Sergio Garcia, a past Masters champion who knows Augusta National as well as anyone, turned the second tee into a demolition zone on Sunday, smashing his driver and tearing up the tee box during the final round. The club ended up mangled, the tee box scarred, and Garcia was left to play the rest of his round without a usable driver as stunned patrons looked on.
Tee-box tantrum
According to CBS Sports, Garcia’s troubles started when his tee shot at the par-5 second hole veered into a fairway bunker. The Spaniard responded by slamming his driver into the turf, carving a sizeable divot out of the middle of the tee box. He then drove the club into a cooler at the back of the tee, snapping the shaft and effectively taking the driver out of play for the final 16 holes.
CBS Sports noted that the outburst came immediately after a bogey on the opening hole and quickly became a talking point, given Garcia’s history at Augusta and his status as a former champion.
What the broadcast showed
As described in Fox 7 Austin’s recap of the broadcast, the damage was not subtle. The station reports that the impact left the driver head dangling from the broken shaft before Garcia pulled it off entirely, then moved on to finish the hole. He managed to salvage a par on No. 2, but Fox 7 Austin says he followed that with bogeys at the third and fourth holes, a rough stretch without his primary club off the tee.

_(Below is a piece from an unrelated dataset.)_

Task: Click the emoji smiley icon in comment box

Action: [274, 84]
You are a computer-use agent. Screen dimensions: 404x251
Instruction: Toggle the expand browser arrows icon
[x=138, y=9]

The pairing did eventually find a lighter note. Fox 7 Austin recounts that later in the round, Garcia briefly picked up fellow Spaniard Jon Rahm’s bag while Rahm’s caddie was dealing with a bunker shot, a small moment of levity in an otherwise tense day. Those scenes all came straight from the live TV coverage, per Fox 7 Austin.
What the rules allow
The meltdown created a second problem for Garcia, and this one involved the rule book. The Rules of Golf say a player may keep using a damaged club or attempt to repair it during the round, but in most cases cannot replace a club that the player broke in anger or through misuse. Golf.com explains that Rule 4.1 was updated to spell out how damaged clubs can be used or fixed, while limiting replacement to situations where an outside influence causes the damage. In other words, snapping your own driver out of frustration does not entitle you to a fresh one.
Not an isolated pattern
This is not Garcia’s first run-in with his temper. He was disqualified from the 2019 Saudi International after deliberately damaging multiple greens, an incident detailed by Sky Sports. More recently, he infamously split a driver in half during the final round of the 2025 Open Championship, as reported by ESPN.
Those earlier episodes brought public scrutiny and apologies from Garcia. Sunday’s Augusta outburst now joins that list, another high-profile reminder that his shotmaking brilliance sometimes travels with a short fuse.